- **RECORDS PROVIDED**
>>>
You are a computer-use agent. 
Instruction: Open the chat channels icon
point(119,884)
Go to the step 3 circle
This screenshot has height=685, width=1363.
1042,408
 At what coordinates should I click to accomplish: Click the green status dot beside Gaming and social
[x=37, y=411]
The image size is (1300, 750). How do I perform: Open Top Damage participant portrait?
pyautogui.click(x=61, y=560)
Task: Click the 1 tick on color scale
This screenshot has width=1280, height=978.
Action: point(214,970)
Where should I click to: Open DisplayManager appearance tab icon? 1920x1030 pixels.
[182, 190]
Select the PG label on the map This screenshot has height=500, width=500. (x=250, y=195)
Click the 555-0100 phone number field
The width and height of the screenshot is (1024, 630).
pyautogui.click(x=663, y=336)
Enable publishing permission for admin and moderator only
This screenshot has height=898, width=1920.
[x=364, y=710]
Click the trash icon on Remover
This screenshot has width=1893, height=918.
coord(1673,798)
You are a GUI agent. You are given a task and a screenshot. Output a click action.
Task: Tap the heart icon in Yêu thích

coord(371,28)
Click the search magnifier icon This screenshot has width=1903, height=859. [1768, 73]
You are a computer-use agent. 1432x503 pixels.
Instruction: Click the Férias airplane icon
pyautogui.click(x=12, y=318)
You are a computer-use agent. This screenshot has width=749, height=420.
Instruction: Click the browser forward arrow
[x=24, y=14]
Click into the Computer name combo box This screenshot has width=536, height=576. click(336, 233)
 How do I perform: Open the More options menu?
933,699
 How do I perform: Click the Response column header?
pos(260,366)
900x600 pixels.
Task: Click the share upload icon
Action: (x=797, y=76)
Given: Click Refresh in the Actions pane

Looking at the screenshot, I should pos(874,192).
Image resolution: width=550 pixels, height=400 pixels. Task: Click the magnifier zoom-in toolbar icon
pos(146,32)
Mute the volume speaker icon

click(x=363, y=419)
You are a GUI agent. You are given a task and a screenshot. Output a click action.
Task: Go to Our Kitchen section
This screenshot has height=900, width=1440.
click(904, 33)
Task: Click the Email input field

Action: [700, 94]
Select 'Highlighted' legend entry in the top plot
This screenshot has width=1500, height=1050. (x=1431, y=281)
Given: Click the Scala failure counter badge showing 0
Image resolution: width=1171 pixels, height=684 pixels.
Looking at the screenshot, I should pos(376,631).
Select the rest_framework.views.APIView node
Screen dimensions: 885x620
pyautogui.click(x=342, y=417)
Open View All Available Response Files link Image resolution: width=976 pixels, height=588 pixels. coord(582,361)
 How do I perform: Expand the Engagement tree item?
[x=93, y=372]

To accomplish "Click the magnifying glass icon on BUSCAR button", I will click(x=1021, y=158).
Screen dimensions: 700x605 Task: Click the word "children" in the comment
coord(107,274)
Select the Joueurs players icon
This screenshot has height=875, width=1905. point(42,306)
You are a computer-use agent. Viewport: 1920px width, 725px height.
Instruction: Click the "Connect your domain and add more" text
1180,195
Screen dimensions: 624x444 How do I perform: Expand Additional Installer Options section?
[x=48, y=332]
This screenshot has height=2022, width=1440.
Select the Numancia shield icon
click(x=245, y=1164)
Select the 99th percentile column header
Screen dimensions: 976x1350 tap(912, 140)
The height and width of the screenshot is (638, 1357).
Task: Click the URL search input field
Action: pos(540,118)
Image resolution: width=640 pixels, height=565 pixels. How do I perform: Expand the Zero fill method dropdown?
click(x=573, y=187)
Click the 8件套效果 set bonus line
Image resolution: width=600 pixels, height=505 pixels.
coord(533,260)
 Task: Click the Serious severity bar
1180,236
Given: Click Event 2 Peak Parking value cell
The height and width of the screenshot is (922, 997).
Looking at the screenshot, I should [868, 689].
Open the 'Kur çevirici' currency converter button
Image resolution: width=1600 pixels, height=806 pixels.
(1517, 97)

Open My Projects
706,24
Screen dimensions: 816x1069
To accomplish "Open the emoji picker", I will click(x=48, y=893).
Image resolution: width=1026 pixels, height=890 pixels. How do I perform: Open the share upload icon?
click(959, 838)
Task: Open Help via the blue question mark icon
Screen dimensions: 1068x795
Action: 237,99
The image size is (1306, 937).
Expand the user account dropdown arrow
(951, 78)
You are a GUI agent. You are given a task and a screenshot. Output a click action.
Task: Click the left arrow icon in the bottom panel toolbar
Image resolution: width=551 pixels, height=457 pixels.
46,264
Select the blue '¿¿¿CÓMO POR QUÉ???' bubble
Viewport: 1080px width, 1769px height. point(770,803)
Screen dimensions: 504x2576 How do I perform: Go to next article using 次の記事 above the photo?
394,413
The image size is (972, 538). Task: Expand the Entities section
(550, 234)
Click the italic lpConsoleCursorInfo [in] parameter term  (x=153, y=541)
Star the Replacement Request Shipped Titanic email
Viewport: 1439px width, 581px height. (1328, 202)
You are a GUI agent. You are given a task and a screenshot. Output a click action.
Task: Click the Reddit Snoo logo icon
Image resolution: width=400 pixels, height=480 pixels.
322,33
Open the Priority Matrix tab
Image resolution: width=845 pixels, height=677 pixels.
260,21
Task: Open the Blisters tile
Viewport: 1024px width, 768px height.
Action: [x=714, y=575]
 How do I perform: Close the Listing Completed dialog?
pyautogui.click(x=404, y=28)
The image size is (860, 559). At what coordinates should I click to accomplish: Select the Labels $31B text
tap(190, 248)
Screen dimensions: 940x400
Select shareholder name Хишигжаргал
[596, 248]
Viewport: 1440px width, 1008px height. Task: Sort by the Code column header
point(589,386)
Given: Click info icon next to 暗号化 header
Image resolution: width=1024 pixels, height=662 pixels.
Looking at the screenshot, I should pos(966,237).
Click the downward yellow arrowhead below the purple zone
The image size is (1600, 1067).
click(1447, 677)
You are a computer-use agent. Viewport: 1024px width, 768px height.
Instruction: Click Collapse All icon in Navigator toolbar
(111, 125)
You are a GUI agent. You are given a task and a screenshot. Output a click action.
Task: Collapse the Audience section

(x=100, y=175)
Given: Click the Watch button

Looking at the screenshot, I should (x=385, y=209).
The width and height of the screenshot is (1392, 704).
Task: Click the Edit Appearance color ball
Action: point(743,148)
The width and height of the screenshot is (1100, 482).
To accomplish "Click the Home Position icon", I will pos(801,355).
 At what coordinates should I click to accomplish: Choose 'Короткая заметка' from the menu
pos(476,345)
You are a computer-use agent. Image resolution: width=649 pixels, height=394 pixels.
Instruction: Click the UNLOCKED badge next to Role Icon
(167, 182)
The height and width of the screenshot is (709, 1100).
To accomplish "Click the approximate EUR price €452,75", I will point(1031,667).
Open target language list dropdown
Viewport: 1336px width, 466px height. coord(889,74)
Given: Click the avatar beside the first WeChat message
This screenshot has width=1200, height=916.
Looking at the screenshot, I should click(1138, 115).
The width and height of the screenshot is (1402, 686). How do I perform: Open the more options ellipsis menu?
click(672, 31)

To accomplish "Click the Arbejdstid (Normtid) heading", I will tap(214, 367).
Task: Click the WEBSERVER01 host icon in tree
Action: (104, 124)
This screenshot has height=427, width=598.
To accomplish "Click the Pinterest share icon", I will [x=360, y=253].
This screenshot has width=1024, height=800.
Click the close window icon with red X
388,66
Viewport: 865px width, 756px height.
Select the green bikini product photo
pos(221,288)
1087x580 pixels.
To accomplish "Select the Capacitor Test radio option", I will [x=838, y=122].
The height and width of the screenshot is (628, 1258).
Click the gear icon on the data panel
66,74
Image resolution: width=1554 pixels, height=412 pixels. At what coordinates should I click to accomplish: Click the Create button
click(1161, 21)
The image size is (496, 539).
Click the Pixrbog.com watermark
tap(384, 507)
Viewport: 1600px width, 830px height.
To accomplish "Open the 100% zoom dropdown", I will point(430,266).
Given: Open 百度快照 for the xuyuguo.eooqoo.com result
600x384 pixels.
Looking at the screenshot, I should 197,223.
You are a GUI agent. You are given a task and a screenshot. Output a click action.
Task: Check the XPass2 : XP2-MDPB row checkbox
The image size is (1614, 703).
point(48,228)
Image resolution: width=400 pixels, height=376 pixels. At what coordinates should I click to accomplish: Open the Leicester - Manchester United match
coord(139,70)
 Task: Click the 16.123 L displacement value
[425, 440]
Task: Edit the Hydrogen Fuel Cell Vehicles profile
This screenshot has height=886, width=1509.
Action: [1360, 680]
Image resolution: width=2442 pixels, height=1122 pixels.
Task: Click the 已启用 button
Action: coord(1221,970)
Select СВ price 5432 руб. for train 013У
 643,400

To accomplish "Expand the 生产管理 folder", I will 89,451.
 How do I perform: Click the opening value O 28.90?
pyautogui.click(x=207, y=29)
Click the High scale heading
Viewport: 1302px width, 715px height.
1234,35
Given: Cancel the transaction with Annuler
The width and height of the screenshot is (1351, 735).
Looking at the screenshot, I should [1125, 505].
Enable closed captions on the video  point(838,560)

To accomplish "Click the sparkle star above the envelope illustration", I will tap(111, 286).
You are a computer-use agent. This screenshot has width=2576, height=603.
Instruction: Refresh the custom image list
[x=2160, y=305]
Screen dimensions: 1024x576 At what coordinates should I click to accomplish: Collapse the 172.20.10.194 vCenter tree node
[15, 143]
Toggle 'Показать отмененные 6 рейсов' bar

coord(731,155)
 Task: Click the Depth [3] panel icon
<<<
- **WHAT TO WORK ON**
An exact, complete copy of the lines above from the one with "Click the close window icon with red X" through the one with "Given: Cancel the transaction with Annuler" is the whole answer.

- **THE ANSWER**
Click the close window icon with red X
388,66
Viewport: 865px width, 756px height.
Select the green bikini product photo
pos(221,288)
1087x580 pixels.
To accomplish "Select the Capacitor Test radio option", I will [x=838, y=122].
The height and width of the screenshot is (628, 1258).
Click the gear icon on the data panel
66,74
Image resolution: width=1554 pixels, height=412 pixels. At what coordinates should I click to accomplish: Click the Create button
click(1161, 21)
The image size is (496, 539).
Click the Pixrbog.com watermark
tap(384, 507)
Viewport: 1600px width, 830px height.
To accomplish "Open the 100% zoom dropdown", I will point(430,266).
Given: Open 百度快照 for the xuyuguo.eooqoo.com result
600x384 pixels.
Looking at the screenshot, I should 197,223.
You are a GUI agent. You are given a task and a screenshot. Output a click action.
Task: Check the XPass2 : XP2-MDPB row checkbox
The image size is (1614, 703).
point(48,228)
Image resolution: width=400 pixels, height=376 pixels. At what coordinates should I click to accomplish: Open the Leicester - Manchester United match
coord(139,70)
 Task: Click the 16.123 L displacement value
[425, 440]
Task: Edit the Hydrogen Fuel Cell Vehicles profile
This screenshot has height=886, width=1509.
Action: [1360, 680]
Image resolution: width=2442 pixels, height=1122 pixels.
Task: Click the 已启用 button
Action: coord(1221,970)
Select СВ price 5432 руб. for train 013У
 643,400

To accomplish "Expand the 生产管理 folder", I will 89,451.
 How do I perform: Click the opening value O 28.90?
pyautogui.click(x=207, y=29)
Click the High scale heading
Viewport: 1302px width, 715px height.
1234,35
Given: Cancel the transaction with Annuler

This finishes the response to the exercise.